Using these settings, the model achieved approximately 93% and 68% accuracy on the training and testing sets, respectively. Thus, the model was rather overfit. Interestingly, the predictions mainly tended to be angry, happy, and neutral; very few predictions came from the other four labels. Looking at the accuracy graph, the testing/validation accuracy appears to be continuously increasing as the epochs approach 30. As such, it may be helpful to increase the number of epochs while fitting the model to the training data in order to improve its predictive power and decrease the extent of overfitting. However, after looking at the loss graph, the testing/validation loss appears to be increasing after the 25th epoch. Consequently, rather than increasing the number of epochs, it may be better to simply increase the size of the dataset.
In the future, I would like to continue this project by using a different dataset that has more distinct displays of emotion (like this one from Kaggle). In addition, I would like to improve the audio output. At this time, the audio report of the person’s emotional state only provides information about their emotion when the camera stream ends. This is not ideal because the person utilizing the model would want to hear this output in real-time while they communicate. When first writing the program, I had included the audio output within the loop that reads data from the video or webcam stream. However, this caused the computer to constantly repeat the emotion over and over again. To resolve this problem, I had to save the audio output until the video or webcam stream ended. In the future, I would need to determine a way to make the audio output only play when the model detects that the person’s emotion has changed. I think it would also be helpful to include facial recognition, which could inform the person utilizing the model if they know the person who is approaching them and whether they have spoken to each other before. As previously mentioned, 38% of a message’s meaning comes from the way it is delivered, so it would also be beneficial to include a model that could make predictions based off of the speaker’s tone of voice.
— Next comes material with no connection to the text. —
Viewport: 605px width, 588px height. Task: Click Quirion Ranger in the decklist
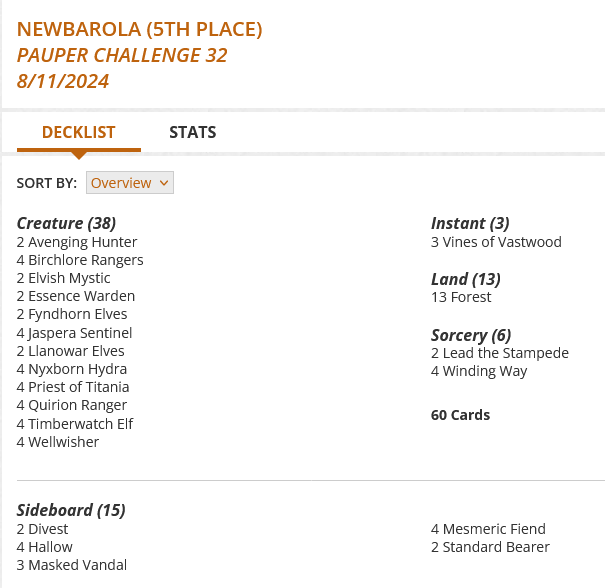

In previous research from the NIH (NIH article), adding physical hardware (like sensors that record the person’s heart rate and brainwave activity) can also enhance the ability to predict one’s emotional state. While the model’s accuracy could be improved by implementing such additional hardware, I think this would likely be infeasible and invasive to impose on the population. Thus, I decided to search for algorithms that wouldn’t require additional hardware, aside from a camera, and found that the Affdex algorithm can achieve 83% accuracy in classifying a wide range of emotions (Second NIH article). This may be a promising method of emotion detection in the future.